▶ _Data shown_
===

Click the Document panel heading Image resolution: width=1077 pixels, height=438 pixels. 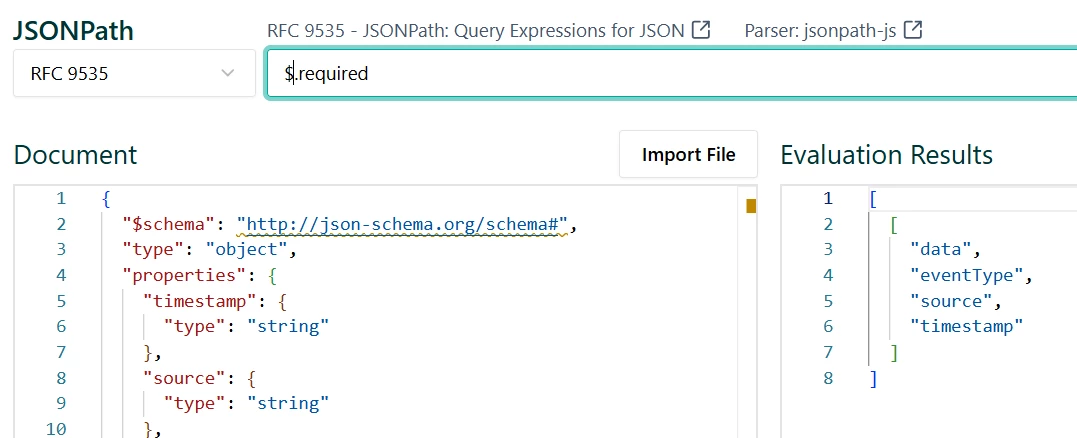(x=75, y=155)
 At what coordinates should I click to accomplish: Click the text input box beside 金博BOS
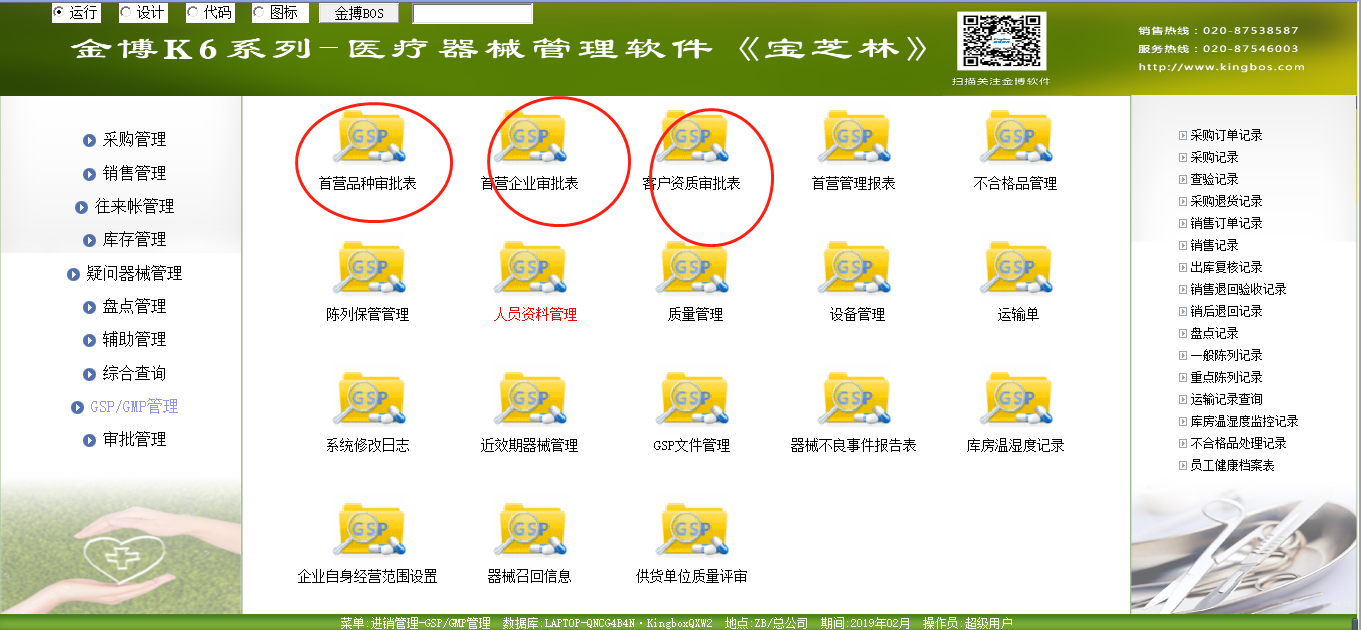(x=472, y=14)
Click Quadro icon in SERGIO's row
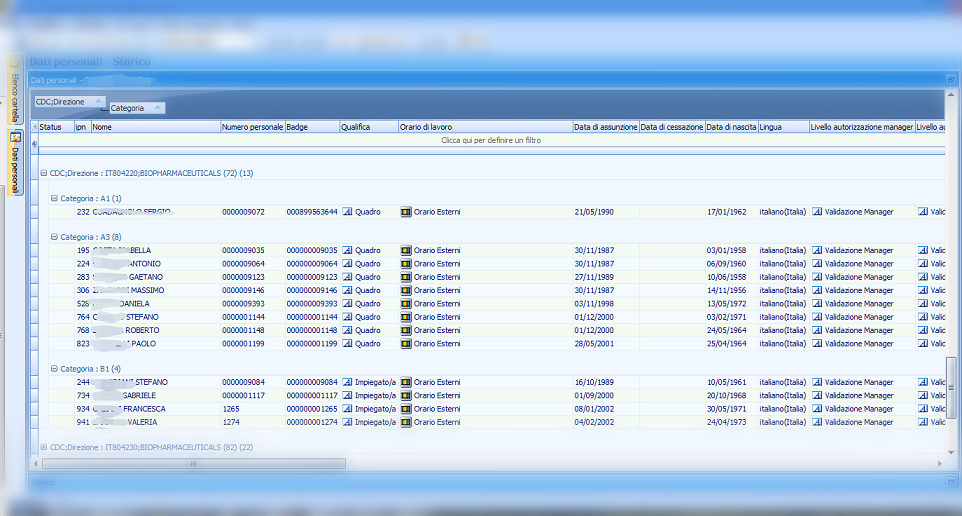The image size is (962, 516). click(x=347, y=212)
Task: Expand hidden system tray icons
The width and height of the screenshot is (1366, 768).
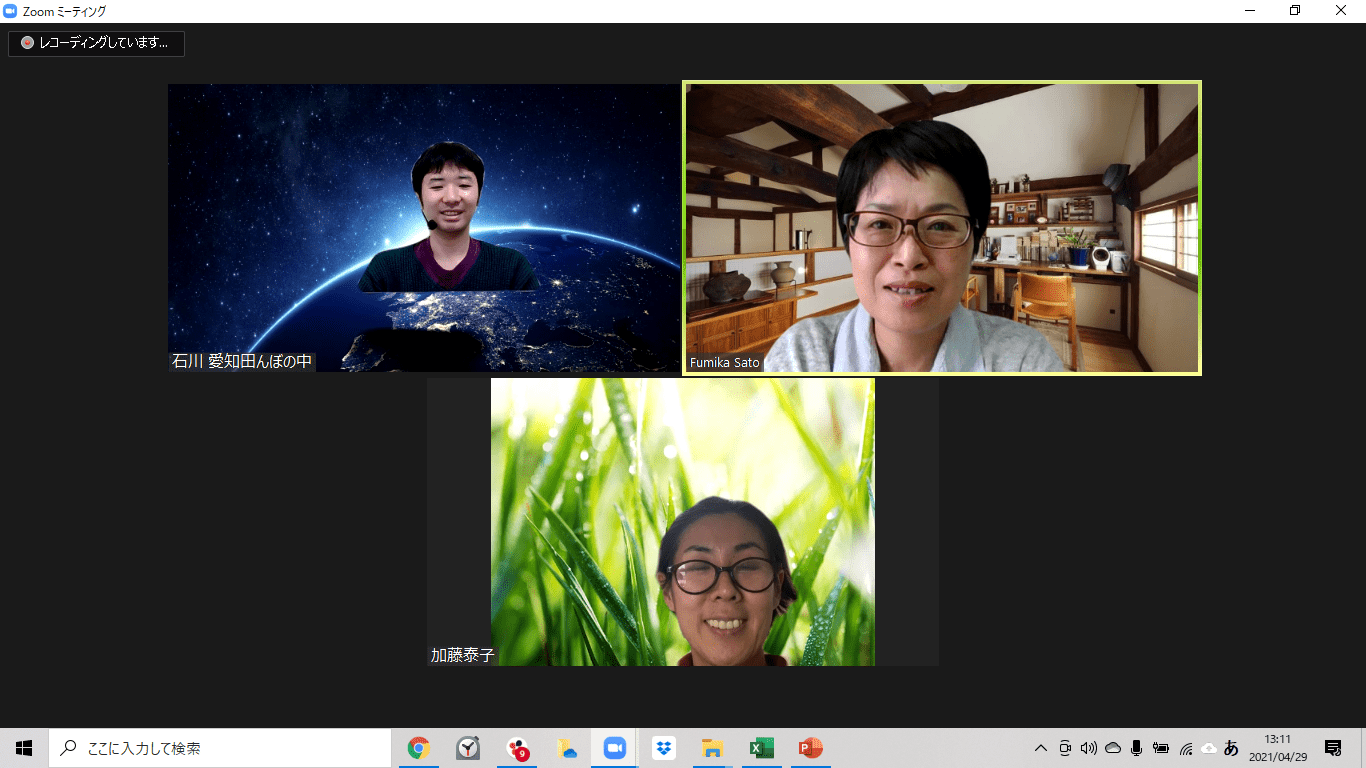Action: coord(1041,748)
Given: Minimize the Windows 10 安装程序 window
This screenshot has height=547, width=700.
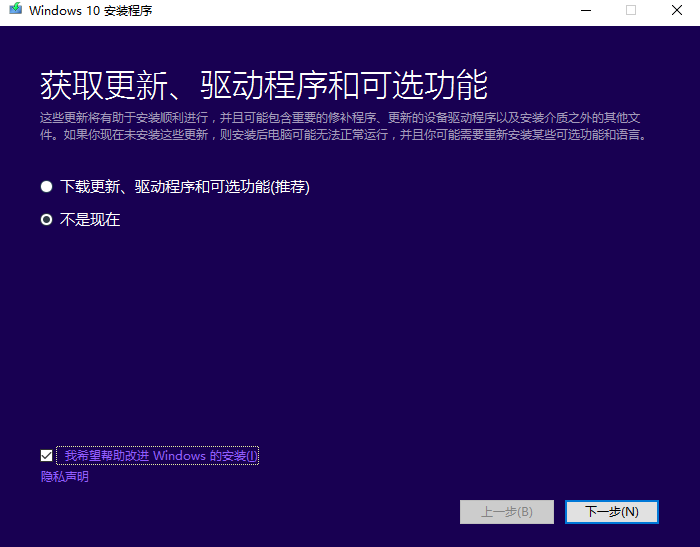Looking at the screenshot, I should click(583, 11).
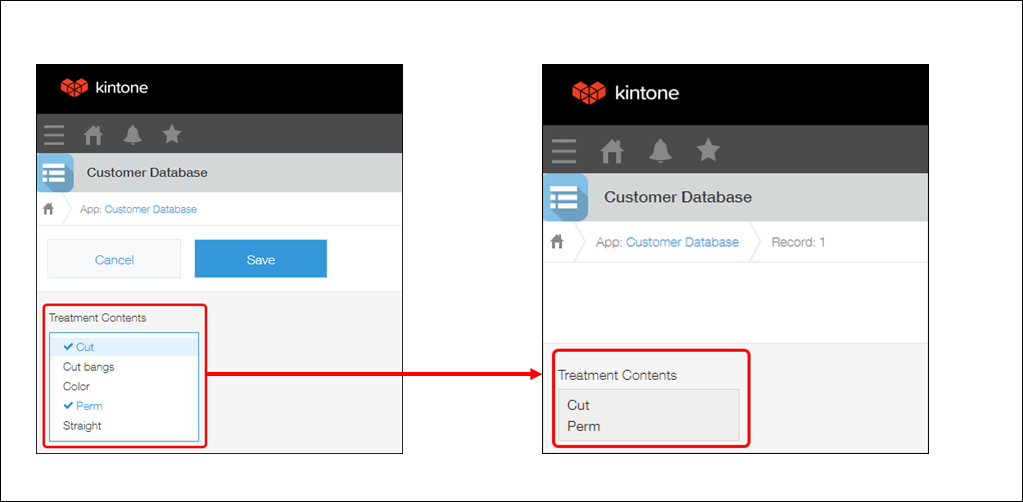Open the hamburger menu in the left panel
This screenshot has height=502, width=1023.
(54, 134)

===

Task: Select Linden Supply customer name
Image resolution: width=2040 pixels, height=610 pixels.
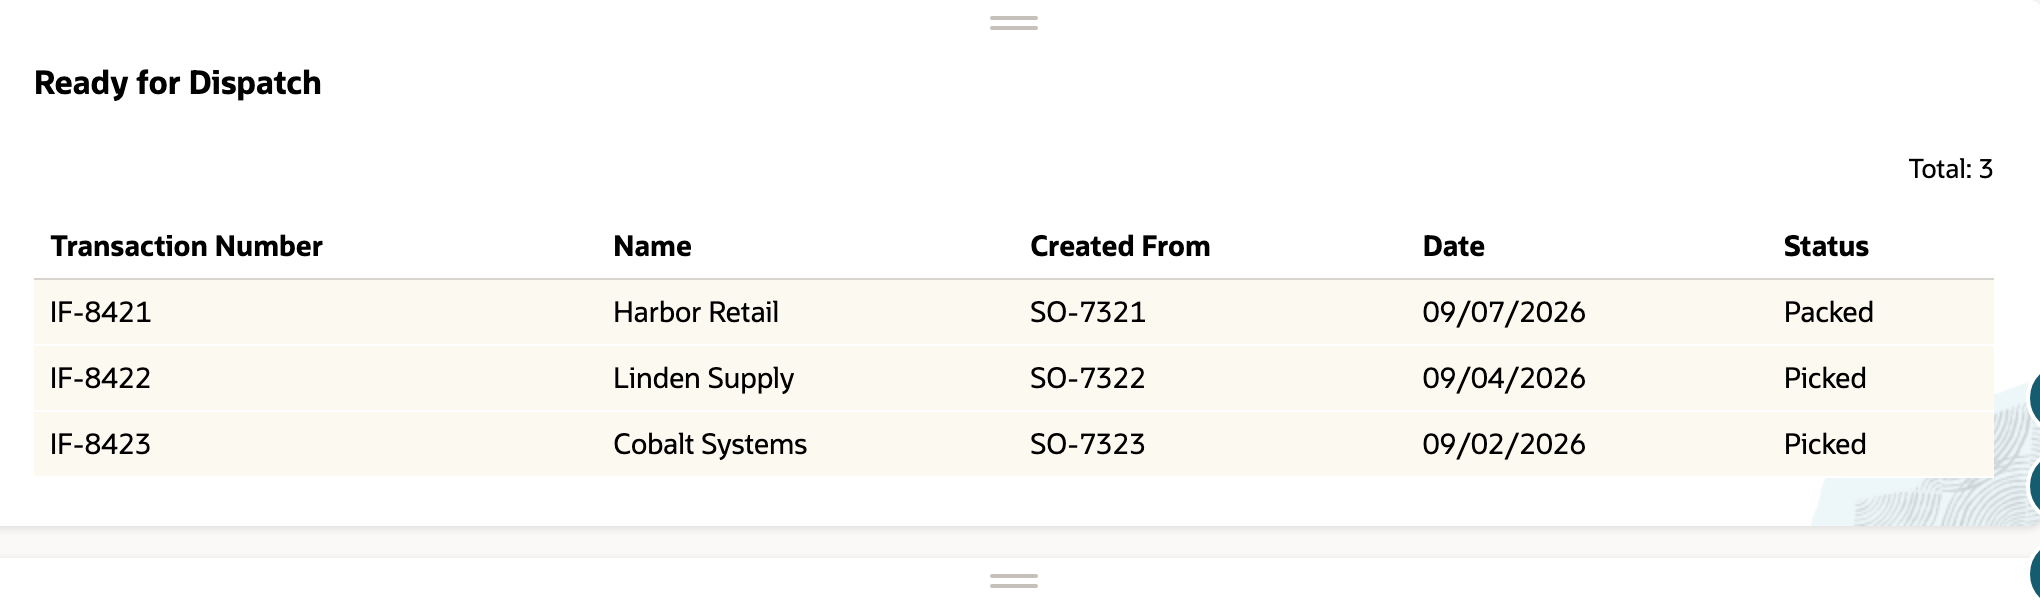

===

▶ _The problem_
When the word "Task" occurs in a line above, list that line.

▶ _Answer to this problem_
Task: Expand hidden system tray icons
Task: Select Linden Supply customer name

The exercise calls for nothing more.